Norwegian aviation expert Dr Bharat P Bhatta’s ideas could also mean falling costs for slimmer travellers.
Dr Bhatta of the Sogn og Fjordane University College in Norway said: ‘As weight and space are far more important in aviation than other modes of transport, airlines should take this into account when pricing their tickets.’
Airline bosses are to consider three variations, including a scheme where air-users would be charged according to their weight along with their luggage.
Another option would see passengers paying a base fare plus or minus an extra charge.
A third variant would see a standard fare for passengers within 25 per cent above or below a set weight limit, with a discount or surcharge depending on whether they are over or under that span.
Mulan Jamila, a four-year-old Bengal tiger, shares a sloppy kiss with keeper Soleh.
The pair has become inseparable and have regular rough and tumble play fights at the Al Khaffah Islamic school in Malang in Indonesia’s east Java province.

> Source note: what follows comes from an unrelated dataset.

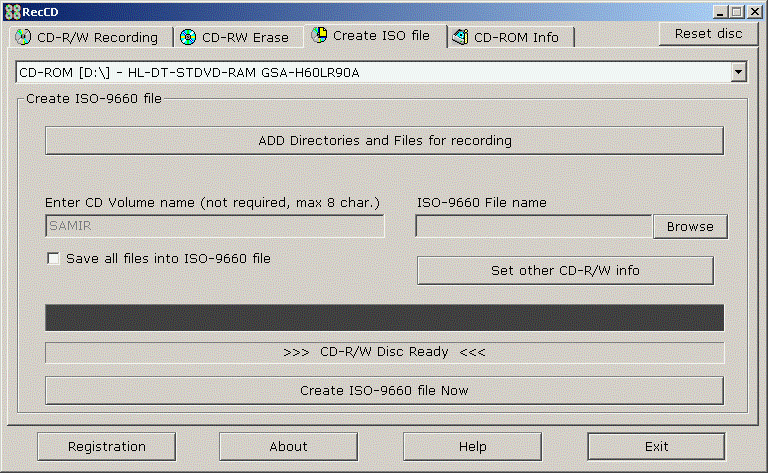Click the dark progress bar
The height and width of the screenshot is (473, 768).
pos(384,317)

The tiger was a gift from a friend and is kept as a pet under a government permit.
Mulan Jamila has been Soleh’s pet since the age of three months and now gets through 11 pounds of meat a day.
Good luck with that-wonder how much a human head weighs....

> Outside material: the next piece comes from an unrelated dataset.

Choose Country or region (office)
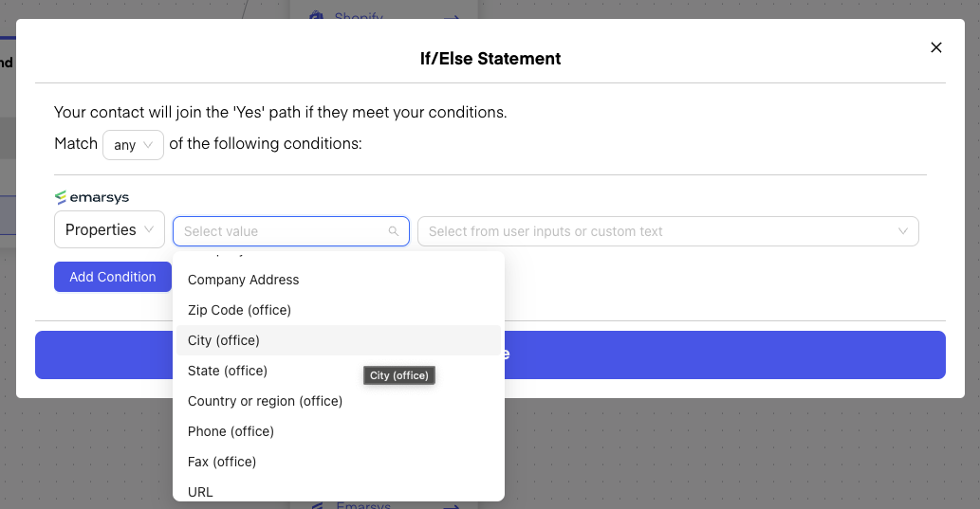 point(265,401)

A vacuum airship, also known as a vacuum balloon, is a hypothetical airship that is evacuated rather than filled with a lighter than air gas such as hydrogen or helium. First proposed by Italian monk Francesco Lana de Terzi in 1670,  the vacuum balloon would be the ultimate expression of displacement lift power. …

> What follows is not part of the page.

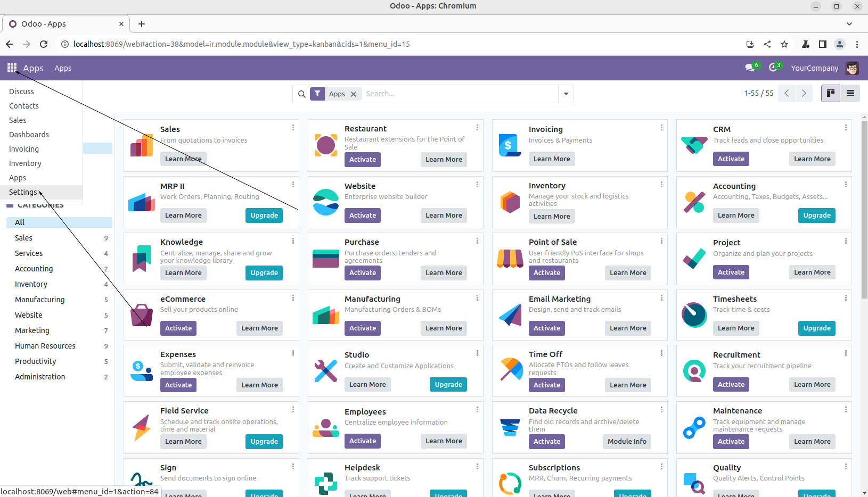Open the conversations chat icon in navbar
Screen dimensions: 868x497
(x=750, y=68)
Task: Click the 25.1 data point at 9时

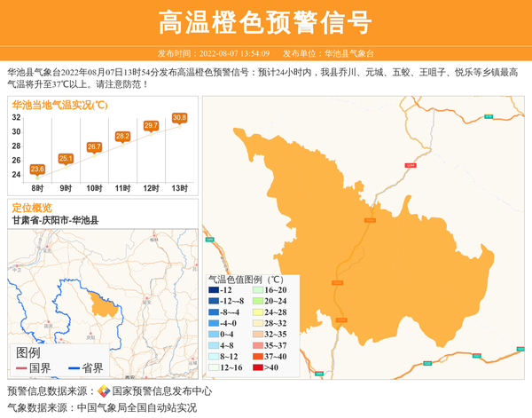Action: [x=66, y=158]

An airship operates on the principle of buoyancy where air is the fluid in contrast to a ship where water is the fluid. The density of air at standard temperature and pressure is 1.28 g/L and 1 L of displaced air has sufficient buoyant force to lift 1.28 g. Airships use an airbag to displace a large volume of air; the bag is usually filled with a lightweight gas such as helium. The total lift generated by an airship is equal to the weight of the air it displaces, regardless of the materials used in its construction or the gas used to fill the airbag; However for flight it is necessary for the total lift capacity to exceed the ship’s weight, which includes the weight of the gas used to fill the airbag
Using the molar volume, the mass of 1 L of helium (at 1 atmospheres of pressure) is found to be 0.18 g, since every displaced litter provides 1.28 g of lift the effective lift is reduced by 14%.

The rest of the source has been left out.